**WHAT IS EXPECTED**
No pictures go into the output, which should consist only of the lines from the first line of the data through the line with "Web Support (390, 2537)", copied exactly.

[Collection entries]
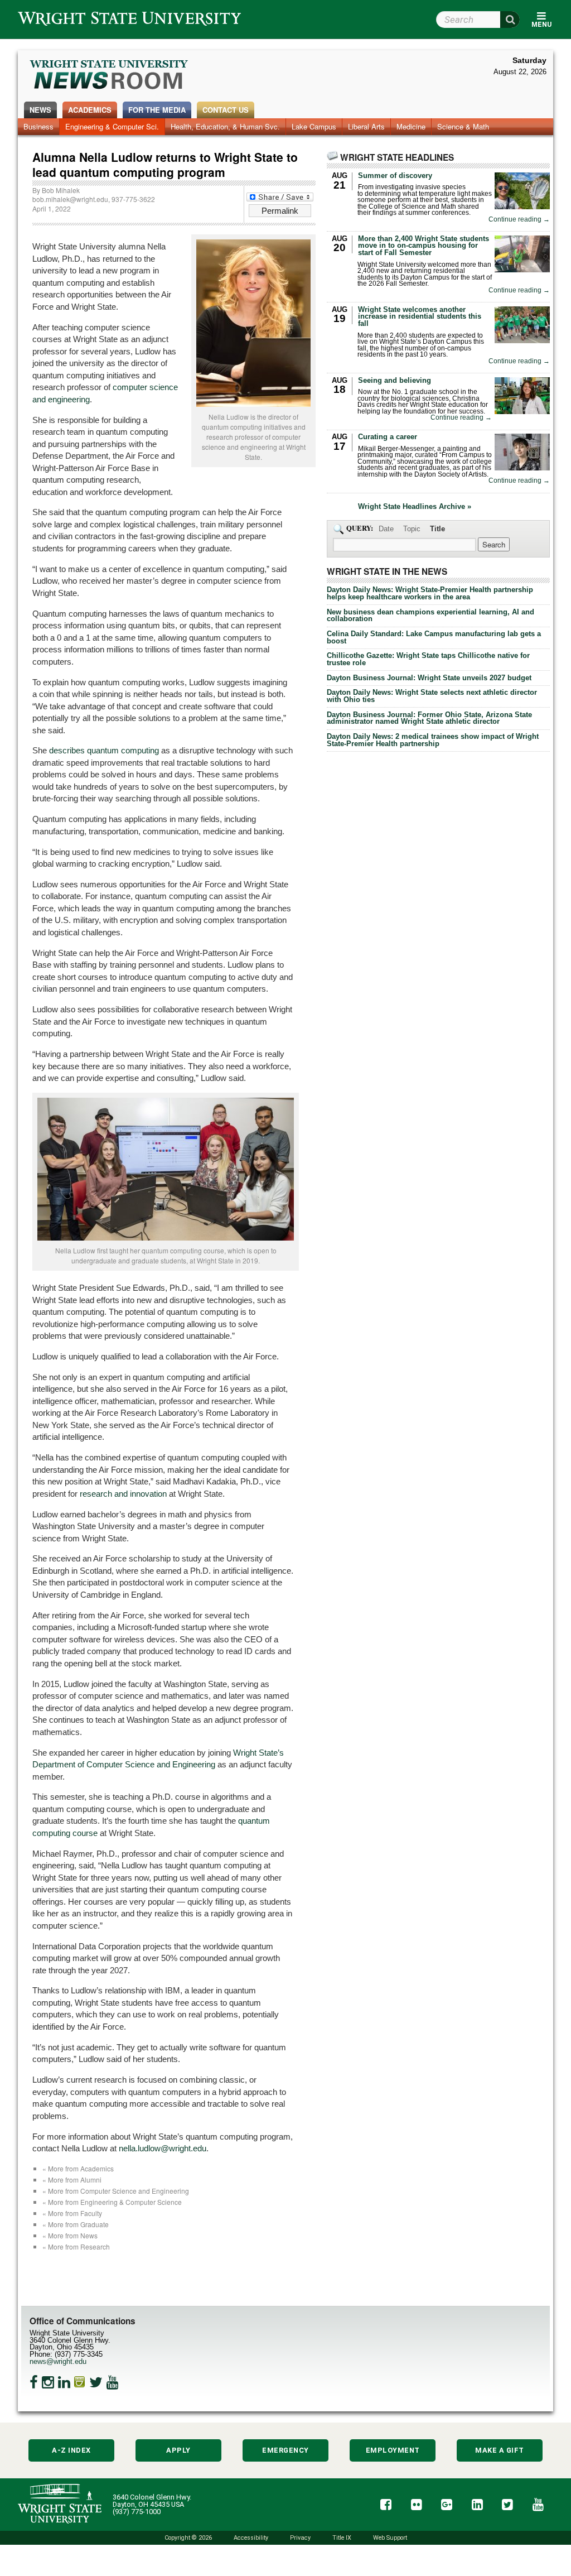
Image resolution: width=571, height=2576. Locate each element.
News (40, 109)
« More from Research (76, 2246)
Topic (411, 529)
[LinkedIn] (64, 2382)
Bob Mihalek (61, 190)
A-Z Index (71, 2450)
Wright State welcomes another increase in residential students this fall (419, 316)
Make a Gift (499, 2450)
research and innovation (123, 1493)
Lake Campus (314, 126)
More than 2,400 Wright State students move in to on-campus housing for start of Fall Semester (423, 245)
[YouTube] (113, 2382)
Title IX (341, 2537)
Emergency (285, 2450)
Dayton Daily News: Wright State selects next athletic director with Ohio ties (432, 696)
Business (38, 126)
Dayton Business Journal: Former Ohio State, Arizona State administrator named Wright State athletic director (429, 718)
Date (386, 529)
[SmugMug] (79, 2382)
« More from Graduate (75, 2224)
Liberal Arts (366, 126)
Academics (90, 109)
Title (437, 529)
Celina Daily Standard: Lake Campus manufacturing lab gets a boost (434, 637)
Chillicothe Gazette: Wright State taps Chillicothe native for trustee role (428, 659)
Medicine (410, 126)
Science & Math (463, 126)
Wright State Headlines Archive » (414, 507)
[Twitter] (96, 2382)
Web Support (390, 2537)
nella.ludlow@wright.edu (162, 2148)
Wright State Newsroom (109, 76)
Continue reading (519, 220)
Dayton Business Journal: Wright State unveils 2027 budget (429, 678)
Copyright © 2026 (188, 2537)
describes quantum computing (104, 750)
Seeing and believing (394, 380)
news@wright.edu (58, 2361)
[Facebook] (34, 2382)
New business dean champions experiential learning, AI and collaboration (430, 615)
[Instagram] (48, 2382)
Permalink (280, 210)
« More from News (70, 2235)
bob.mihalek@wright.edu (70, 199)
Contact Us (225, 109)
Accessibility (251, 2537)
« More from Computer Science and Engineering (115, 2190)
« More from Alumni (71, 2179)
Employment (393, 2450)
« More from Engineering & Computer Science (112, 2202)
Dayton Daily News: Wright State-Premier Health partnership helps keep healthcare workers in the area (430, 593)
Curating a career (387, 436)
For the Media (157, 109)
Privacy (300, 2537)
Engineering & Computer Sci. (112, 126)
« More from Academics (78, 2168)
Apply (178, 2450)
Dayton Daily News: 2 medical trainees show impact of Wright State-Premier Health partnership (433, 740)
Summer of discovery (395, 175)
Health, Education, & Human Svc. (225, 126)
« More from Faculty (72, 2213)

**OUTPUT FOR THIS EXERCISE**
Image resolution: width=571, height=2576. Locate each element.
News (40, 109)
« More from Research (76, 2246)
Topic (411, 529)
[LinkedIn] (64, 2382)
Bob Mihalek (61, 190)
A-Z Index (71, 2450)
Wright State welcomes another increase in residential students this fall (419, 316)
Make a Gift (499, 2450)
research and innovation (123, 1493)
Lake Campus (314, 126)
More than 2,400 Wright State students move in to on-campus housing for start of Fall Semester (423, 245)
[YouTube] (113, 2382)
Title IX (341, 2537)
Emergency (285, 2450)
Dayton Daily News: Wright State selects next athletic director with Ohio ties (432, 696)
Business (38, 126)
Dayton Business Journal: Former Ohio State, Arizona State administrator named Wright State athletic director (429, 718)
Date (386, 529)
[SmugMug] (79, 2382)
« More from Graduate (75, 2224)
Liberal Arts (366, 126)
Academics (90, 109)
Title (437, 529)
Celina Daily Standard: Lake Campus manufacturing lab gets a boost (434, 637)
Chillicothe Gazette: Wright State taps Chillicothe native for trustee role (428, 659)
Medicine (410, 126)
Science & Math (463, 126)
Wright State Headlines Archive » (414, 507)
[Twitter] (96, 2382)
Web Support (390, 2537)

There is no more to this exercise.